Знаете, совершенно ничего не могу подсказать, но лучше, я думаю, вам переводить то, что уже переведено, а потом сличить. Из рассказов здесь совершенно потрясающая палитра. Возьмите любой рассказ Драйзера или Крейна и попробуйте перевести. Это самая такая… Вот Крейн — по-моему, лучшая школа для переводчика, потому что лексика богатая, а строй фразы ясный, простой, почти такой очень русский.

«Много шума вокруг книги Ханьи Янагихары «Маленькая жизнь». Вы знакомы с этим произведением?»

Знаком. Понимаете, я начал его читать. По-моему, книга хорошо написана, блистательно переведена Сонькиным и женой, и ещё там есть третий переводчик. Я вообще Сонькина очень люблю. Привет вам, Витя. Они отличные переводчики вместе с женой его Сашей. Фамилию сейчас забыл. Ну, я вспомню. В любом случае по ткани языковой это проза, понимаете, не публицистика. Насколько эта книга соответствует своей славе — я потом скажу. «Щегол» Донны Тартт, по-моему, совершенно не соответствует.

«Мой однокашник-мусульманин шокировал меня, рассказав, что для него атеисты, язычники и буддисты — как зверюшки, двигающиеся существа без души.
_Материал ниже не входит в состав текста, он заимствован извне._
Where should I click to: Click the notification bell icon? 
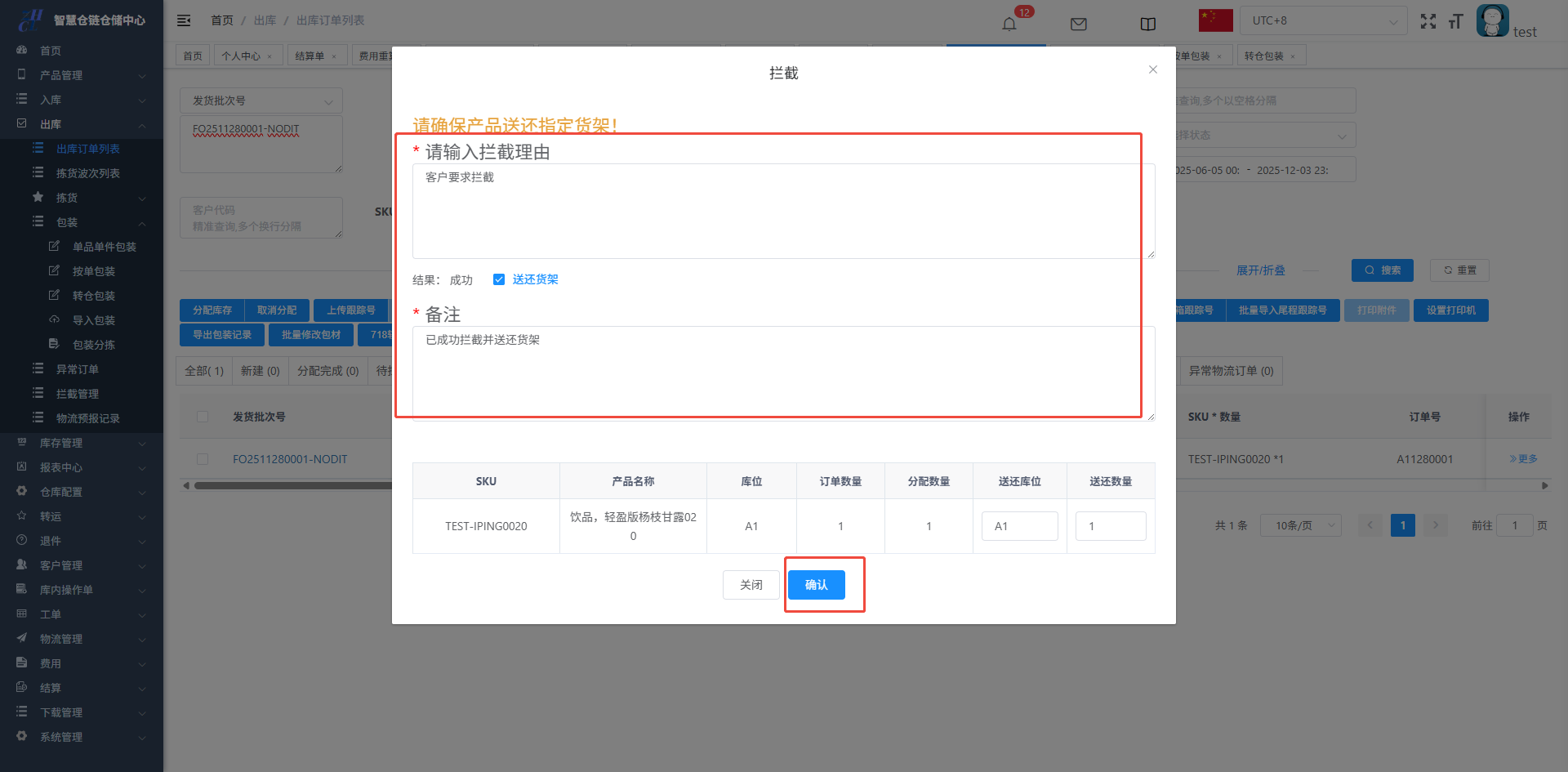[1009, 24]
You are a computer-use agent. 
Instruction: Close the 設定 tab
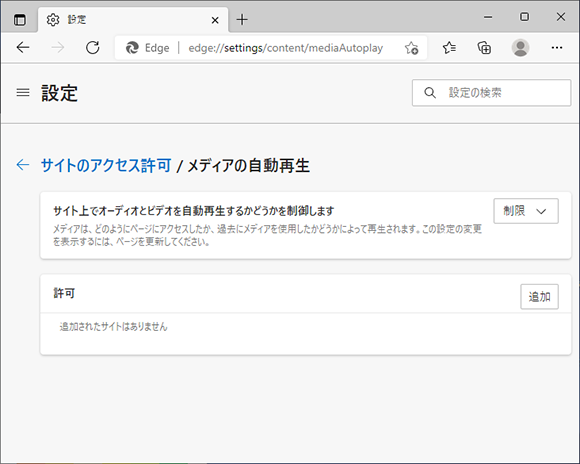[215, 20]
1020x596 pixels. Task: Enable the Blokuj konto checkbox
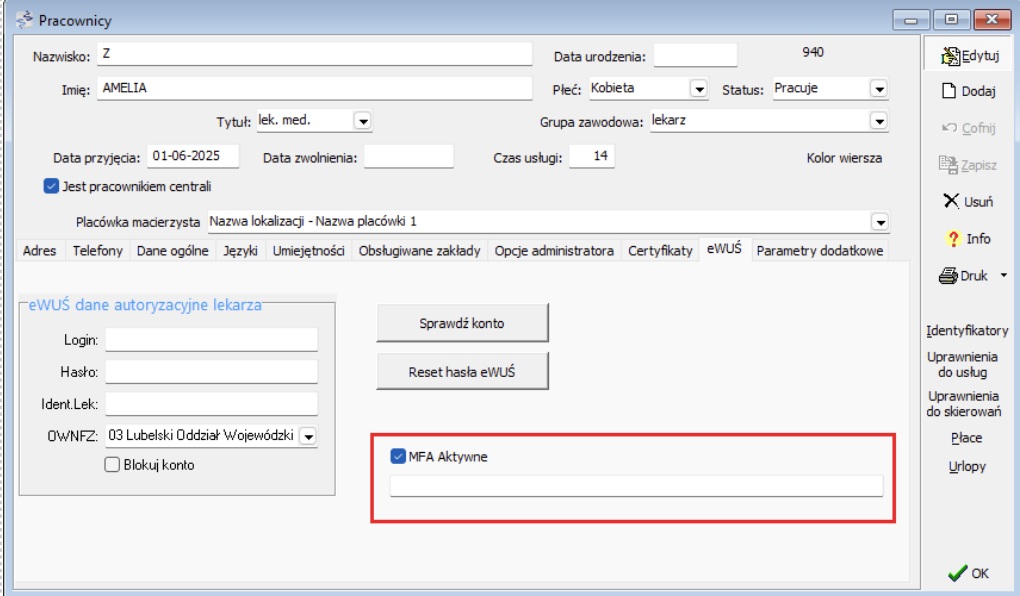(x=112, y=465)
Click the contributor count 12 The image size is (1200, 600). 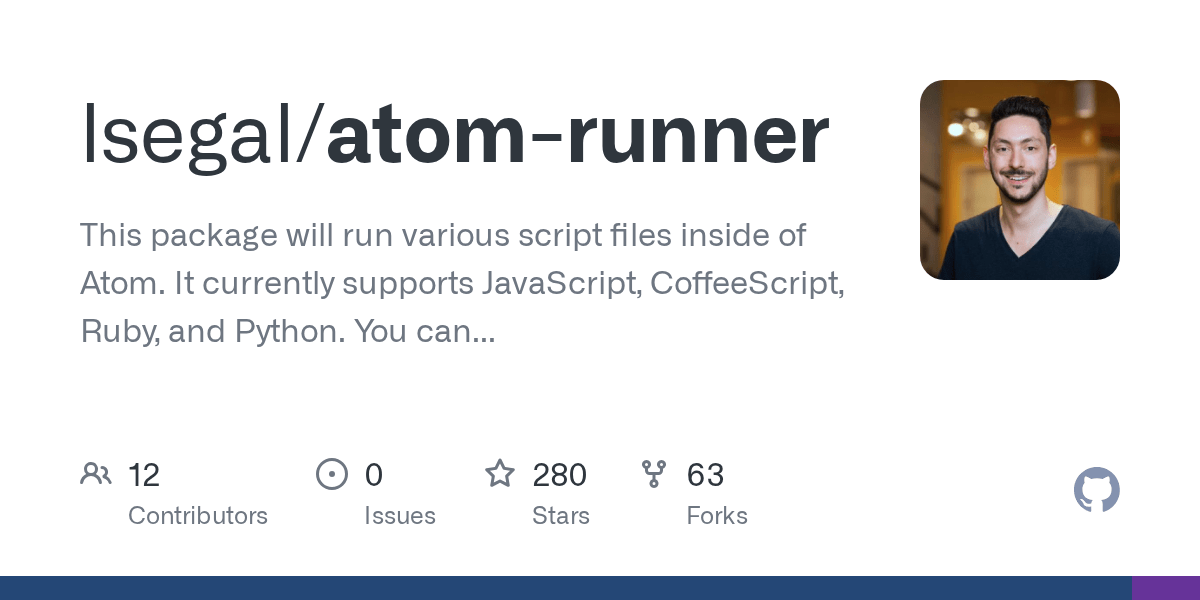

Для вас буддисты, атеисты отличаются от приверженцев традиционных религий?»

Буддисты отличаются, но не тем, что они зверюшки, конечно. Буддисты отличаются, наверное, невероятно красивой, чуждой мне, но всё равно невероятно красивой картиной мира. Вот ментальность их для меня очень привлекательная, и привлекательна их неагрессивность. Ну да, и люблю я их, и они мне симпатичны. Леонард Коэн был буддист, между прочим.

«Знаете ли вы творчество поэта Пауля Целана? Мне приглянулась его метафора: «Поэзия — это сродни homecomin, возвращения на родину».

Я не очень люблю Пауля Целана. Ну, такая трагическая судьба. В общем, хороший был поэт, конечно, что там говорить. Просто как-то я не очень люблю верлибры. Но у него замечательная концентрация мысли такая, его можно перечитывать. Целан — это интересно.

«Расскажите о Григории Кановиче».

Спасибо вам, Юра, что напомнили. Попробую когда-нибудь обязательно.

Вот вопросы Феди Трофимовича из Минска, одного из любимых слушателей. Привет вам, Федя. «Почему в отечественной культуре примерно последних 30 лет мир криминал выглядит более привлекательным для зрителя, слушателя (например, фильмы «Бригада», «Бумер»), в то время как в культуре западной героям мафиозного мира можно сопереживать, но акценты расставлены ясно, зрителю не хочется быть представителем этого?»

Ну как? Ну что вы? А Скорсезе? А Коппола? Я не думаю, что, скажем, вы не хотите сопереживать героям «Крёстного отца». У Копполы вообще открыто сказано, что это альтернативная система общественных связей, и, может быть, эта общественная система ничуть не хуже официальной, особенно в «Крёстном отце 3», где уже Де Ниро такой, знаете… То есть не Де Ниро, а Аль Пачино. Где уже не Де Ниро… Тьфу! Где Аль Пачино состарился и такой заматеревший. Кстати говоря, и Де Ниро практически везде, где он отрицательный герой, он имеет массу обаяния, даже где он играет дьявола в известной картине, не буду называть… «Сердце Ангела». Нет, я считаю, что как раз большинство западных таких фильмов о мафии, они скорее оправдывают. А что, «Однажды в Америке» — там нет поэтизации преступного мира? Есть.